▶ [About this task] Without including any pictures, give back all of the data exactly.

◆ ◆ ◆ ◆ ◆

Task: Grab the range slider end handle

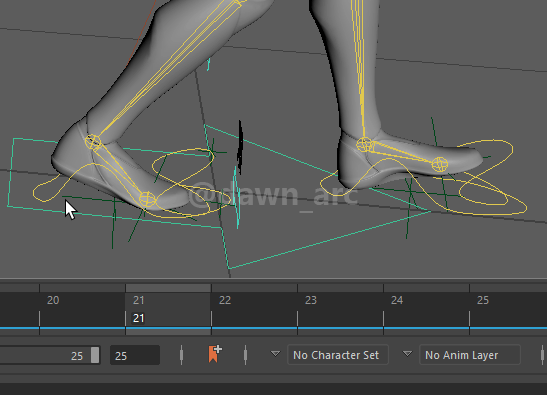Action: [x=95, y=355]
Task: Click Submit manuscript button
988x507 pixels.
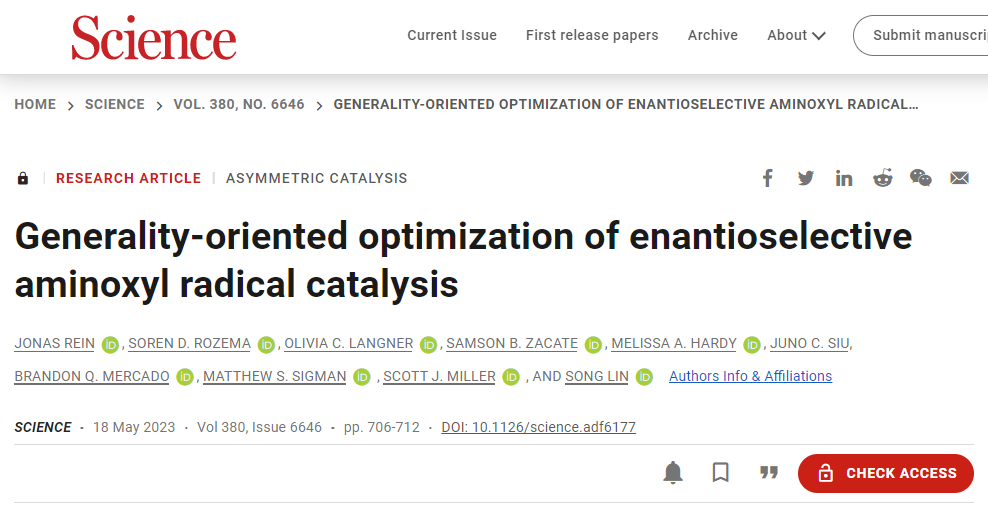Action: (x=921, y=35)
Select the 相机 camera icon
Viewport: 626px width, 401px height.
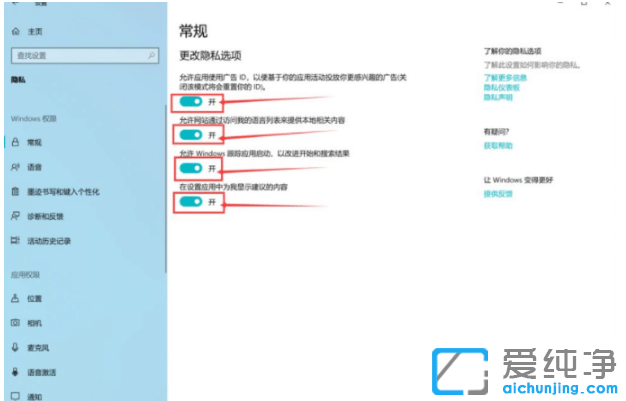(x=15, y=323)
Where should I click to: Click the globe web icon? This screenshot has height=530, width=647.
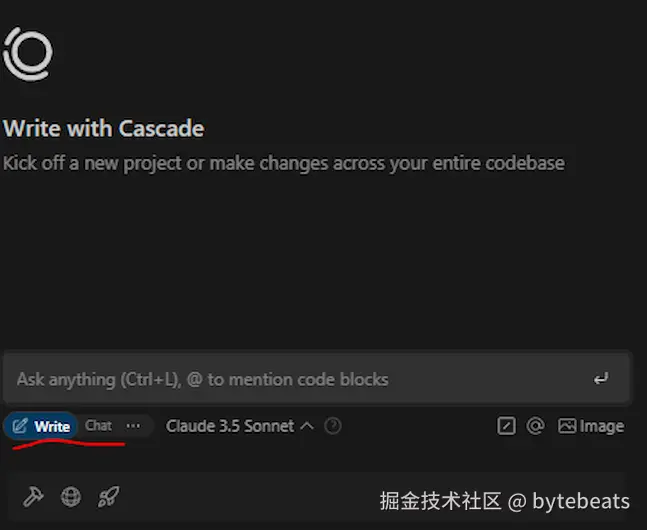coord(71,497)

◆ ◆ ◆ ◆ ◆

▶ [Output of the exercise]
Task: Grab the range slider end handle

Action: [x=95, y=355]
Task: Click Submit manuscript button
988x507 pixels.
Action: (x=921, y=35)
Select the 相机 camera icon
Viewport: 626px width, 401px height.
(x=15, y=323)
Where should I click to: Click the globe web icon? This screenshot has height=530, width=647.
coord(71,497)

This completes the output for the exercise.